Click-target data
____________

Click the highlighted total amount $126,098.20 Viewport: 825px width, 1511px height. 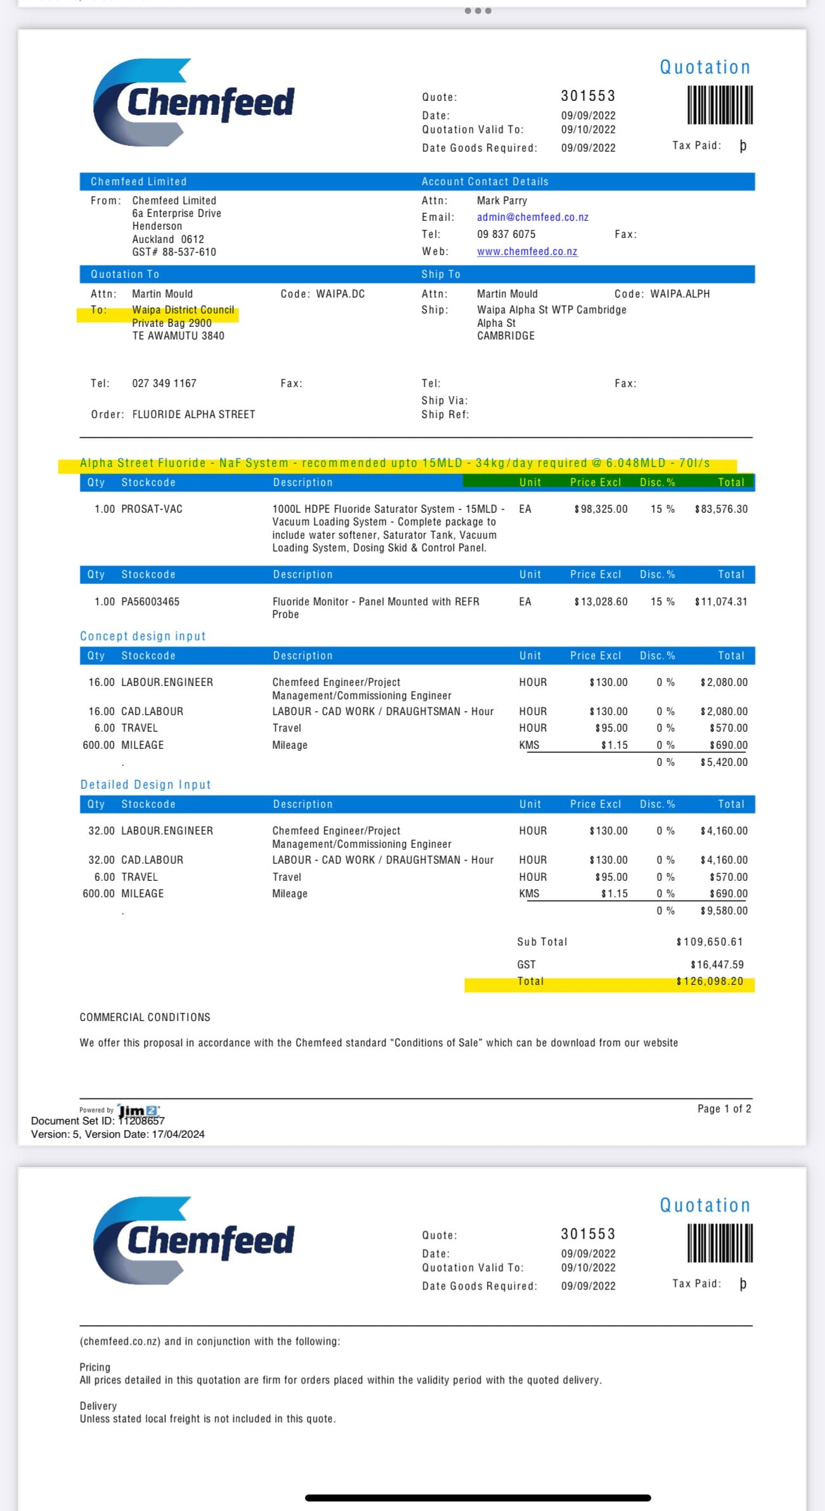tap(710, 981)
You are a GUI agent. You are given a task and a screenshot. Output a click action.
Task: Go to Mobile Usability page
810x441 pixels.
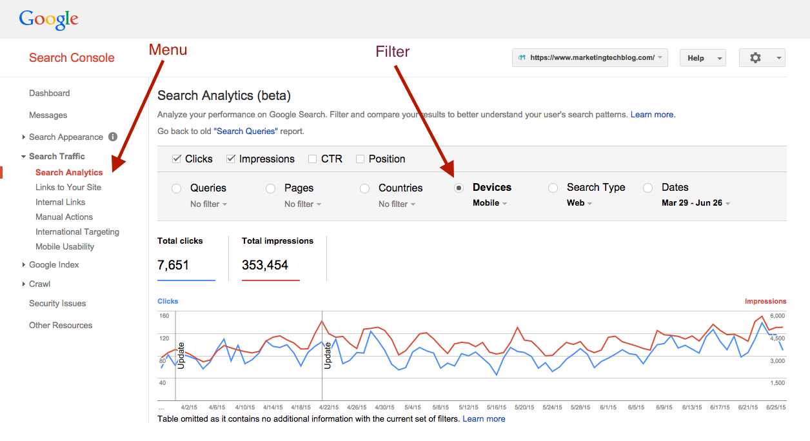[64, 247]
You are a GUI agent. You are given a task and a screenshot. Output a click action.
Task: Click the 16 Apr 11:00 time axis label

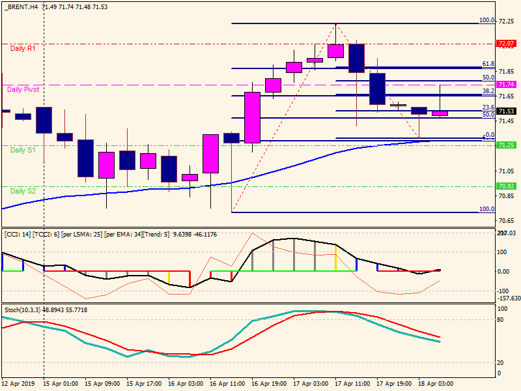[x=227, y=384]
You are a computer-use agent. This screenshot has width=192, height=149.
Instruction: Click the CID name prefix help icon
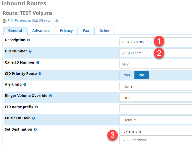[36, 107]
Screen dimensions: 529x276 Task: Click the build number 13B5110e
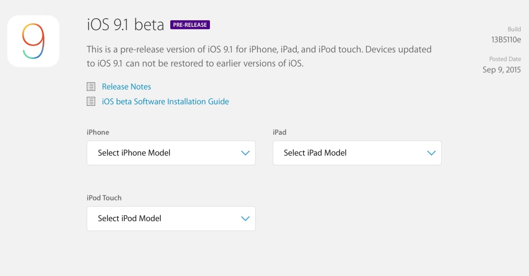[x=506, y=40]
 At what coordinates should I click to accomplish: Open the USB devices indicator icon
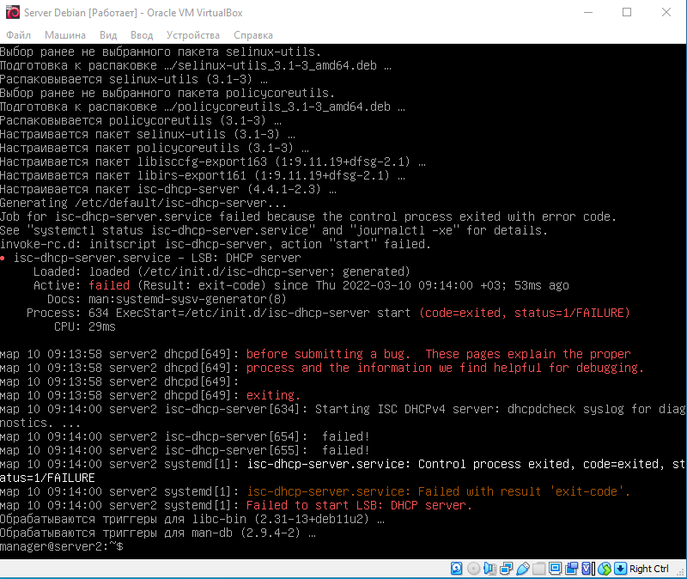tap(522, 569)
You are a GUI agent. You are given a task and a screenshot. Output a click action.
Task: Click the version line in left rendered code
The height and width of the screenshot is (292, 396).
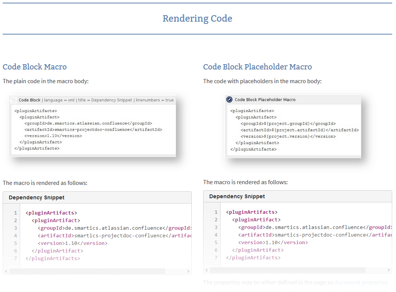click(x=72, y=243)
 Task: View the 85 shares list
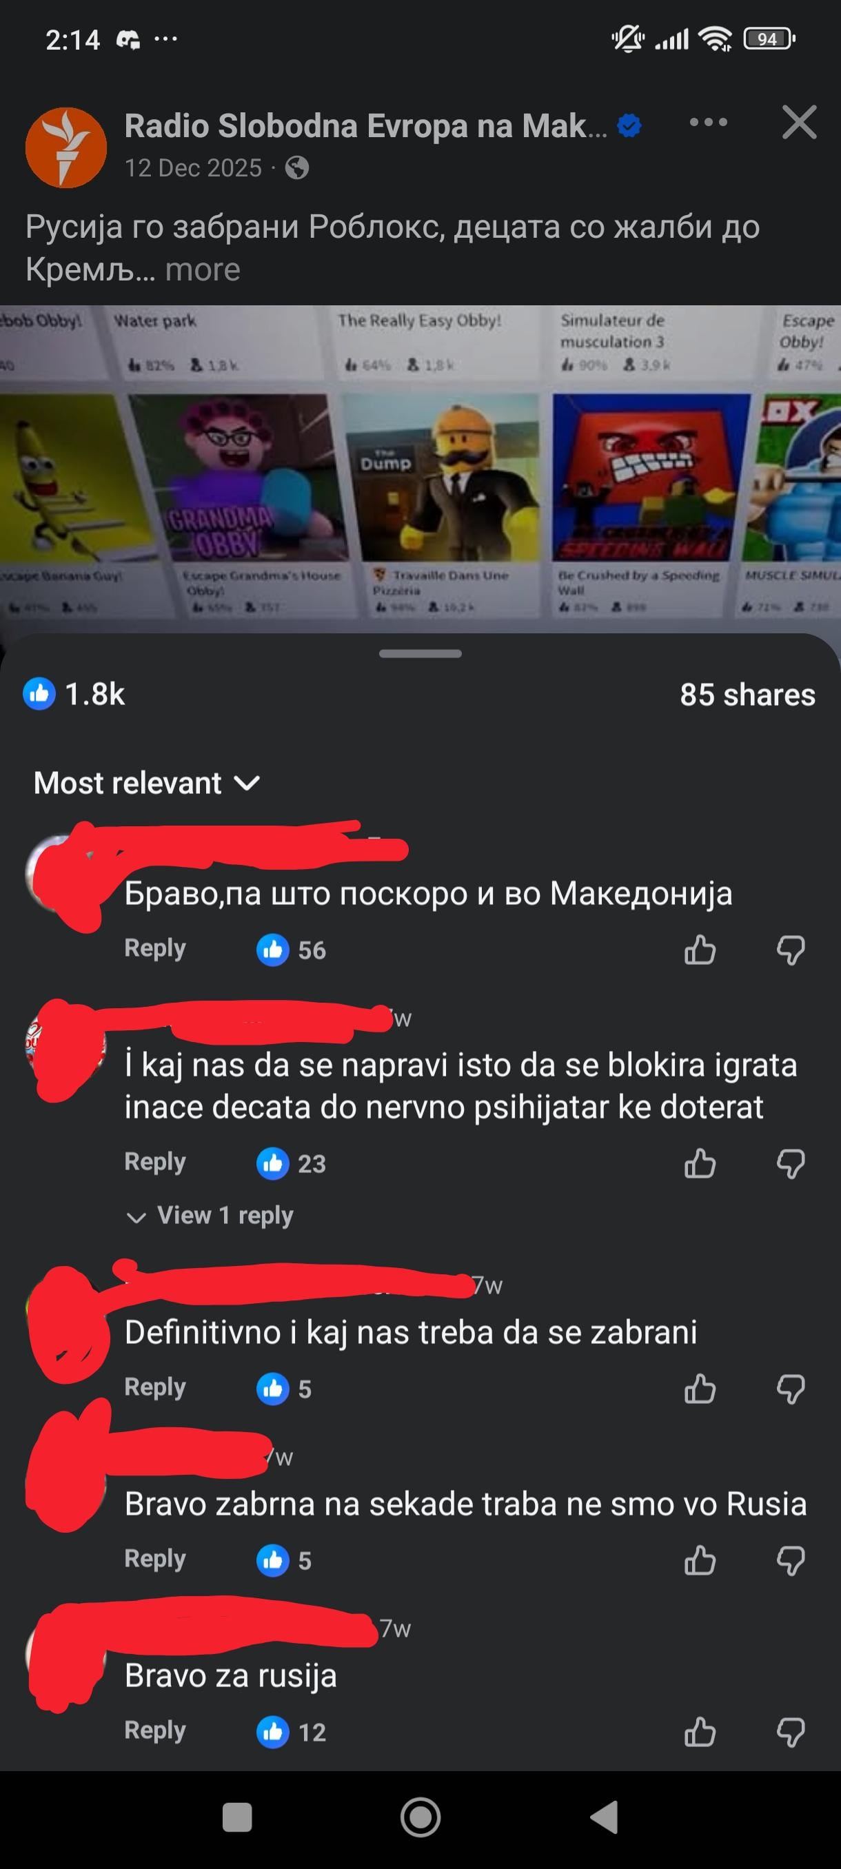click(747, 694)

____________

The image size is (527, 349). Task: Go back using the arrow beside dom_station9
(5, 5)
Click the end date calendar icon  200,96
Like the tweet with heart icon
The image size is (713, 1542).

____________

### Exercise:
Repeat the entries from the line with "The image size is (527, 349)." to the line with "The image size is (713, 1542).", including both of those lines.

### Answer below:
The image size is (527, 349). Task: Go back using the arrow beside dom_station9
(5, 5)
Click the end date calendar icon  200,96
Like the tweet with heart icon
The image size is (713, 1542).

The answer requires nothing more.